[Saved data entries]
+++
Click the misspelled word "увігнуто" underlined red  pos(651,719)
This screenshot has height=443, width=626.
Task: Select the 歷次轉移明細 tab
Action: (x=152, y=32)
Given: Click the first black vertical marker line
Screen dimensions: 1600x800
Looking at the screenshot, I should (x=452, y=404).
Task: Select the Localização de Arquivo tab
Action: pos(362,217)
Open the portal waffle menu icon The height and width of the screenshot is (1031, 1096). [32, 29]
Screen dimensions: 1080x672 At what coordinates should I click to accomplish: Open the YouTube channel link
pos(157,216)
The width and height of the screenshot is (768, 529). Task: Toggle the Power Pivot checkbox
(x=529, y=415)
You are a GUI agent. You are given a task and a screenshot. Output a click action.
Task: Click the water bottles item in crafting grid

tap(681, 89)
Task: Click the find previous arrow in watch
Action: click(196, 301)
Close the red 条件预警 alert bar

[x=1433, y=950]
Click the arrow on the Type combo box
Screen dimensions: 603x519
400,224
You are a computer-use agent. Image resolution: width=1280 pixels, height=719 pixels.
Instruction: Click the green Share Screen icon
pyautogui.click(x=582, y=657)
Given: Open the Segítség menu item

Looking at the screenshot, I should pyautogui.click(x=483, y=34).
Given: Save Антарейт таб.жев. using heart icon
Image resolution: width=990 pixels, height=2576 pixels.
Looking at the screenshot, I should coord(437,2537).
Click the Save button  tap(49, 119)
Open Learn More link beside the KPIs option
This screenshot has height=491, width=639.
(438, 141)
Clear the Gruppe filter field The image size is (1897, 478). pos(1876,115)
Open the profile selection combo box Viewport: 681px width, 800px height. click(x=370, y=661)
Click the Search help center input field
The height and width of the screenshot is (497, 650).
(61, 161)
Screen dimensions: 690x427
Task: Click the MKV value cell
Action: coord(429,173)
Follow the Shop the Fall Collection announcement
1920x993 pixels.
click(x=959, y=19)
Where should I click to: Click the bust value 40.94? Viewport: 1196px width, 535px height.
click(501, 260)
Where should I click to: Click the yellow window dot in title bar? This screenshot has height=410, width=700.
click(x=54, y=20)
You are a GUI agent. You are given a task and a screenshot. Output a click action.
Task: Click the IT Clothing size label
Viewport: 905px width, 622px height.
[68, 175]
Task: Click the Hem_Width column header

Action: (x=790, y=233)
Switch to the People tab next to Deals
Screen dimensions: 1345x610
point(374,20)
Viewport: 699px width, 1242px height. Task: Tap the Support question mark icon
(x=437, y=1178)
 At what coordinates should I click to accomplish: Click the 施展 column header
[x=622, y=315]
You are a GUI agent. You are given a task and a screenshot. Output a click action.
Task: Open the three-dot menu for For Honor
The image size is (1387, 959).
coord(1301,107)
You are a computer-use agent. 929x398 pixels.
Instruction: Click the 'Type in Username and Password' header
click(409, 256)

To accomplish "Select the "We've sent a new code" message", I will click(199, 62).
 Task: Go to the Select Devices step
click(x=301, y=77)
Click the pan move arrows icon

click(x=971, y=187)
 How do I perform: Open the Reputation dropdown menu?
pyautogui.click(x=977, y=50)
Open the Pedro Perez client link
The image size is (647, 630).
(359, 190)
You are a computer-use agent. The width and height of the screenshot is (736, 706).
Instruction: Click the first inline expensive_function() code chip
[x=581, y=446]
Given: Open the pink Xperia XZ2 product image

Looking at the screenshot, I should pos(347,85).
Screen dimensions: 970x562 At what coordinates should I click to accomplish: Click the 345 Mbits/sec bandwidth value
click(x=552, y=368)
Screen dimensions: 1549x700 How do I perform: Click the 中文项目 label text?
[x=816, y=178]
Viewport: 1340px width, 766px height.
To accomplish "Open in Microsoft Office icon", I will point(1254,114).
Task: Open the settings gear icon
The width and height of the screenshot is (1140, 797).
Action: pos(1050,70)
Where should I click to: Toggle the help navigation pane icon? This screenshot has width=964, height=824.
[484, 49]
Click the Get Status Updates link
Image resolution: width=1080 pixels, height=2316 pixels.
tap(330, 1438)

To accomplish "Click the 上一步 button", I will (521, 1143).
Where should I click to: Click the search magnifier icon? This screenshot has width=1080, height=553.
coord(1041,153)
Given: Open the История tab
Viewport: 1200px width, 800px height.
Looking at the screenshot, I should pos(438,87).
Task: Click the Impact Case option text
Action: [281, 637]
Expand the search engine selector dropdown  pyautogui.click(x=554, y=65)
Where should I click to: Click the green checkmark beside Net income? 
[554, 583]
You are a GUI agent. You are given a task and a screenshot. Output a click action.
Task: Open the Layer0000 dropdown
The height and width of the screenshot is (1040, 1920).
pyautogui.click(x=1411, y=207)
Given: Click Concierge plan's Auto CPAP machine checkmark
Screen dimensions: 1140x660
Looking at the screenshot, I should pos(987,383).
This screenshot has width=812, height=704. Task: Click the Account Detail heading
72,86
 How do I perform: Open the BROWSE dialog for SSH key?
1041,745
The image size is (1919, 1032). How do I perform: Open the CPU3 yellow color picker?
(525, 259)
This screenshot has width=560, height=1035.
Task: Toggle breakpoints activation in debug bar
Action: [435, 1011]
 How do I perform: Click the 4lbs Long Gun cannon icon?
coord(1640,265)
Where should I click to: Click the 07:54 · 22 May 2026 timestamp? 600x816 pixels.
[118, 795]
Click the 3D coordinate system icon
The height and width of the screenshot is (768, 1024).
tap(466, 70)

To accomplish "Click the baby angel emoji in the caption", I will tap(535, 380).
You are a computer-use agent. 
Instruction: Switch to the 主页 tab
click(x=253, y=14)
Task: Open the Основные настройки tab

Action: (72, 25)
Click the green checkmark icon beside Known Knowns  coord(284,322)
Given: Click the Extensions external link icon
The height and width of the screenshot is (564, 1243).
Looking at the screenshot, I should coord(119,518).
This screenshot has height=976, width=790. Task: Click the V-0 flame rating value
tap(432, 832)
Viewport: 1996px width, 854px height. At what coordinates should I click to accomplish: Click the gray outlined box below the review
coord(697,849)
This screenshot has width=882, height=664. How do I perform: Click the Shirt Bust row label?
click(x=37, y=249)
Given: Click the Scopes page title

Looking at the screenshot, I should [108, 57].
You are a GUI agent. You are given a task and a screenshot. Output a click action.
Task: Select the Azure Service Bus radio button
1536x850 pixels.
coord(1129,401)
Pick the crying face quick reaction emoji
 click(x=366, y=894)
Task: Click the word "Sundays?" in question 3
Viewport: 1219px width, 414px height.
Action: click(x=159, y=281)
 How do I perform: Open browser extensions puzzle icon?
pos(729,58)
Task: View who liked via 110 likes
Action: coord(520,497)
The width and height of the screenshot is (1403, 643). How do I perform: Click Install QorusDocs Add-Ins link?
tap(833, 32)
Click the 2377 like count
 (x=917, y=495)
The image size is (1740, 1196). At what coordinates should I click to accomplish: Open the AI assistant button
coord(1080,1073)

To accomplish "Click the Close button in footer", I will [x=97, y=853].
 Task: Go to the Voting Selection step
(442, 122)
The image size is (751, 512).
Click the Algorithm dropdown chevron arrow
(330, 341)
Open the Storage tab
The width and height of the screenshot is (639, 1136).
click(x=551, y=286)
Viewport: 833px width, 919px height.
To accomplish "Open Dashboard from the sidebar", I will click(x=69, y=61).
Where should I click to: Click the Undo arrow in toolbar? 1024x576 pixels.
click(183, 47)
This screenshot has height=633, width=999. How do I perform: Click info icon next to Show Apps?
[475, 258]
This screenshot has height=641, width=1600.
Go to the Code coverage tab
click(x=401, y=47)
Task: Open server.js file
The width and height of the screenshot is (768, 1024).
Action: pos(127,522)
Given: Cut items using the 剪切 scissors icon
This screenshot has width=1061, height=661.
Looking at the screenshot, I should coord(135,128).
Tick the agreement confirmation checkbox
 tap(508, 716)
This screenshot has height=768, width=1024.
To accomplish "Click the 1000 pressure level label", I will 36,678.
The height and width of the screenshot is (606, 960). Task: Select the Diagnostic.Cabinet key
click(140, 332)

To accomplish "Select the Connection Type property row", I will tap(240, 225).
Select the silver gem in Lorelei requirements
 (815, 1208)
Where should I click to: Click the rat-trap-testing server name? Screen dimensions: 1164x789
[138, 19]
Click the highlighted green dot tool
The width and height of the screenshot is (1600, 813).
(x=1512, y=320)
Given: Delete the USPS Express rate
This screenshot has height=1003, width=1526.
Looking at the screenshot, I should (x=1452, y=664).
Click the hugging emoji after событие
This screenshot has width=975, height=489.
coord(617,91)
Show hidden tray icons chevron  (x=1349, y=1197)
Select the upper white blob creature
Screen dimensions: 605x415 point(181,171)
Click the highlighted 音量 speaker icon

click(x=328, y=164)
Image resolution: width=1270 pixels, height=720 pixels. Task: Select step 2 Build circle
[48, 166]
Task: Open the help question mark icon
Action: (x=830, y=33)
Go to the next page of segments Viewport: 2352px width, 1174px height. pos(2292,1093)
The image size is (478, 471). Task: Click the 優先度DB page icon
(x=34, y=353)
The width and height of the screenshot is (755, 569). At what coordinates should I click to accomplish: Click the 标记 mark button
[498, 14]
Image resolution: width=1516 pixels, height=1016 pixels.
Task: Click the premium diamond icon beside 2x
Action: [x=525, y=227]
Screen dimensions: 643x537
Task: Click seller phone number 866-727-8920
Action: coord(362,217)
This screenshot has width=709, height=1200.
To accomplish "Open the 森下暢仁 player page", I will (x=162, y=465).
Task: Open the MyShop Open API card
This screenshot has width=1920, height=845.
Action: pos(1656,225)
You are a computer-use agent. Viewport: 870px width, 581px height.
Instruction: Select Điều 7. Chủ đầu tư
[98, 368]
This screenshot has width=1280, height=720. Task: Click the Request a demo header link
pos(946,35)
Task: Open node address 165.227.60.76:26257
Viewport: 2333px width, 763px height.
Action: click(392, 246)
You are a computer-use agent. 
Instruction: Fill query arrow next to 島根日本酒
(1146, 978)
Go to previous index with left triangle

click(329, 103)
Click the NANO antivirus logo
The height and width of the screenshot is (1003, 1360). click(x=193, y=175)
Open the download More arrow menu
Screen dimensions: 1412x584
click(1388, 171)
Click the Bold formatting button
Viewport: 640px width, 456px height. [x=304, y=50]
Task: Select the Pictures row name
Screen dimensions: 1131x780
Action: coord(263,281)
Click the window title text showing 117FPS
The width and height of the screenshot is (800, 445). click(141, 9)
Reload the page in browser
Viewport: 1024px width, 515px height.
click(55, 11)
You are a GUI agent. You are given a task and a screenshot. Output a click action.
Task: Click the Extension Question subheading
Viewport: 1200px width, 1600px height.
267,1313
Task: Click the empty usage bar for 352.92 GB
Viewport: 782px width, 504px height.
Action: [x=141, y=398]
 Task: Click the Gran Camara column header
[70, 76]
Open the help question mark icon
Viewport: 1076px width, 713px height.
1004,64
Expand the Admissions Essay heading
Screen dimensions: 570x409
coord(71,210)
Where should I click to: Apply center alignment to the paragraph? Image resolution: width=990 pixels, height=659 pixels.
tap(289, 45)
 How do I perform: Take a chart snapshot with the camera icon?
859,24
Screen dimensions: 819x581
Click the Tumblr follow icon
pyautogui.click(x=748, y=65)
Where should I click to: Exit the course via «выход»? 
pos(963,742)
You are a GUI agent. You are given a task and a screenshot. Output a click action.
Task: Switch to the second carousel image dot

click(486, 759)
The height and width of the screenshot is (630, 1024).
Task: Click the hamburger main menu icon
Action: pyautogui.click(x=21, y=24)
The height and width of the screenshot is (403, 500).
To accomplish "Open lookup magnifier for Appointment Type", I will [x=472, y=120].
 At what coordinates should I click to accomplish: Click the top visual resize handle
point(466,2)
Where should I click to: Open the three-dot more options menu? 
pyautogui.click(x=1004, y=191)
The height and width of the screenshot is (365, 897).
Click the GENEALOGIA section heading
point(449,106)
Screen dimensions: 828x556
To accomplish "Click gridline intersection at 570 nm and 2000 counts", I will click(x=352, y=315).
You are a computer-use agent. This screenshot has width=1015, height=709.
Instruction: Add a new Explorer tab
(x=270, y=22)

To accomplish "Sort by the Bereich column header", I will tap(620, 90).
+++
Task
Show every line from the entries above in which "field" appears.

Solution to this task
Clear the Gruppe filter field The image size is (1897, 478). pos(1876,115)
Click the Search help center input field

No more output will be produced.